=== Reading text ===

I was not really a bartender although I did fill in from time to time and even worked a regular shift when necessary. What I distinctly remember is how I felt “corralled” in behind the bar. That is, the bartender is trapped while the patrons sit across the bar and pontificate. Every subject is fair game. The tongue loosens up about the same time the brain freezes so what comes out is a string of overconfident banalities that the patron confuses with great wisdom and the bartender recognizes as pure drivel. The bartender listens, nods the head, and generally agrees or if that is impossible turns to another patron and hopes for the best. At least that what I recollect. It was a long time ago.
The patrons communicate between themselves and the bartender is a passive servant—makes drinks on demand, attends to various chores, garnishes to be prepared, sugar water to be made, supplies to be stocked, dishes to be washed. While the bartender hears and listens, it is important not to speak unless spoken to, never to argue (at least not too strenuously) and never to repeat what is heard in the bar when outside the bar. Unnecessary judgments and gossip will, in most establishments, result in immediate dismissal.
Romances are often formed at the bar. This is not the bartender’s concern especially when the bartender is the one romanced which is often the case. Opinions are sometimes expressed that will later be cause for regret. The best bartenders have no memory. Patrons have peculiar tastes. It is not the bartender’s place to argue. I was once called upon to make a “fleet deck landing,” a drink I’d never heard of. The customer told me it was light rum, dark rum and buttermilk in equal portions. I did as asked although it sounded disgusting at the time. [Note: buttermilk was to be had in the restaurant upstairs from the bar]
Once two male patrons decided to have a pissing contest. They went outside and stood side-by-side on Lansing Street and pissed down hill. Never under any circumstances should a bartender get involved in such outside-the-bar activities, certainly not as a judge.
There are occasional situations in which the bartender will be called upon to make game-changing decisions. For example, when the clock is turned back an hour at the end of daylight savings time, how late can drinks be served? Until 2 o’clock by the old time or the new time? This question doesn’t usually arise then the clock is moved forward. Everyone agrees that the old time should be used in this circumstance. This issue may not arise in the future depending on law changes but it is useful for the bartender to have some answers in his tool kit for such arcane but urgent questions. Another example, if the patron’s 21st Birthday is tomorrow, can he drink starting at midnight?

=== Data for review ===

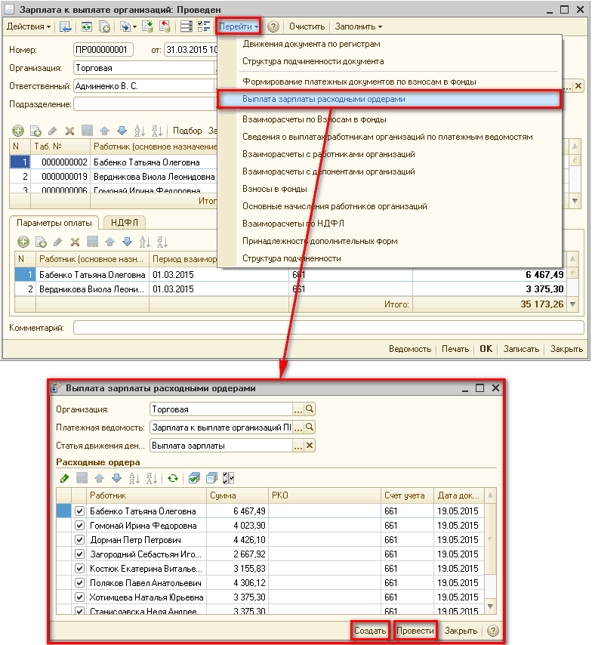Viewport: 592px width, 645px height.
Task: Click sort ascending icon in Расходные ордера toolbar
Action: click(x=134, y=478)
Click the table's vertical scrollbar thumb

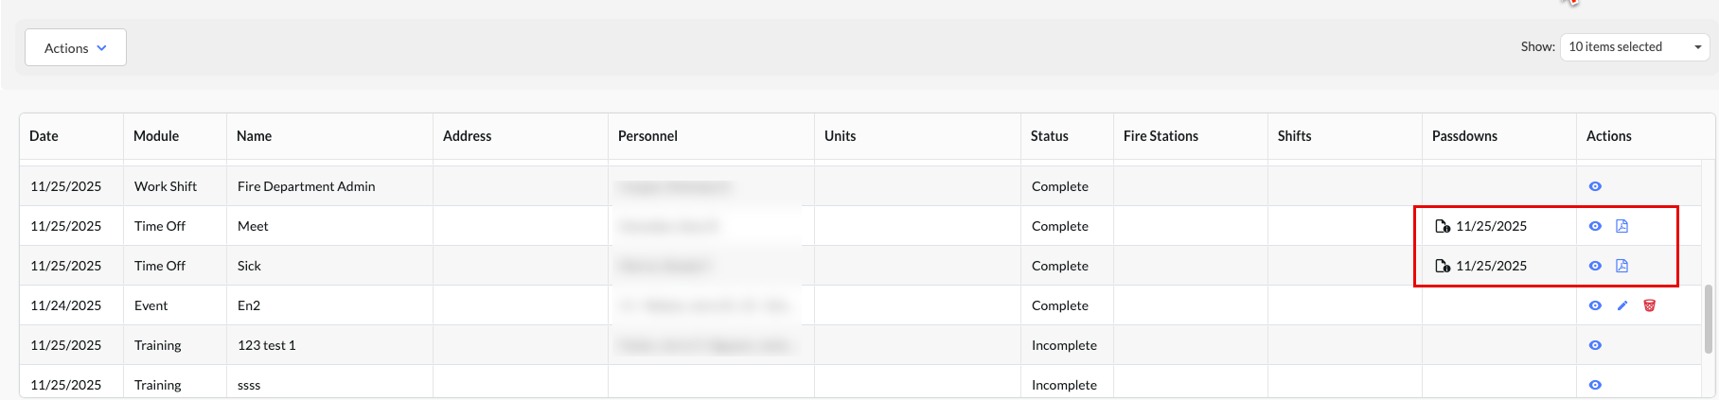click(1709, 319)
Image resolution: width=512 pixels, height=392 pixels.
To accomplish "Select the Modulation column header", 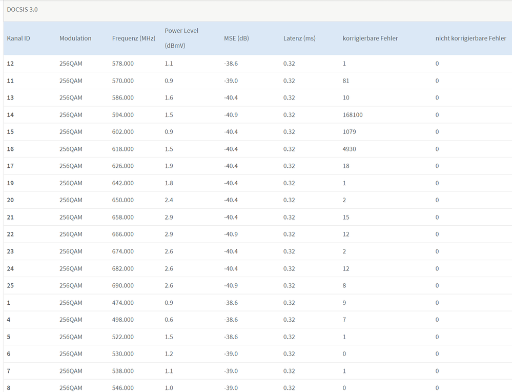I will click(x=75, y=38).
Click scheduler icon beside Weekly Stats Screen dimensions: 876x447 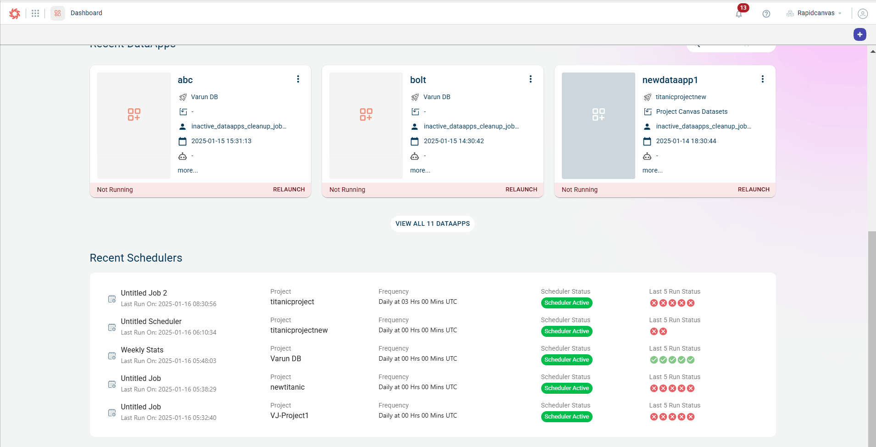click(x=112, y=356)
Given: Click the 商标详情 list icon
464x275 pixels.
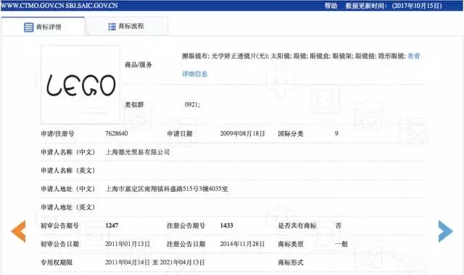Looking at the screenshot, I should pos(29,28).
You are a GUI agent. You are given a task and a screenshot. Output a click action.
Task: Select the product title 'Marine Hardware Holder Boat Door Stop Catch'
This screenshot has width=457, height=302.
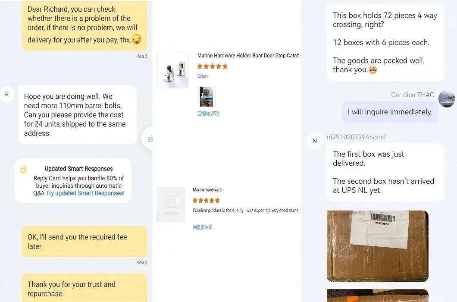click(248, 55)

===

Check your understanding.
A - Please answer these from the bartending text:
(i) In most establishments, what do unnecessary judgments and gossip lead to?
(ii) What did the customer say goes into a "fleet deck landing"?
(iii) On which street did the two male patrons hold their contest?
B - Return the stretch of the bartending text from the words "I was not really" through the words "long time ago.", copied word for word.

Solutions by task.
A -
(i) Immediate dismissal.
(ii) Light rum, dark rum and buttermilk, in equal portions.
(iii) Lansing Street.

B -
I was not really a bartender although I did fill in from time to time and even worked a regular shift when necessary. What I distinctly remember is how I felt “corralled” in behind the bar. That is, the bartender is trapped while the patrons sit across the bar and pontificate. Every subject is fair game. The tongue loosens up about the same time the brain freezes so what comes out is a string of overconfident banalities that the patron confuses with great wisdom and the bartender recognizes as pure drivel. The bartender listens, nods the head, and generally agrees or if that is impossible turns to another patron and hopes for the best. At least that what I recollect. It was a long time ago.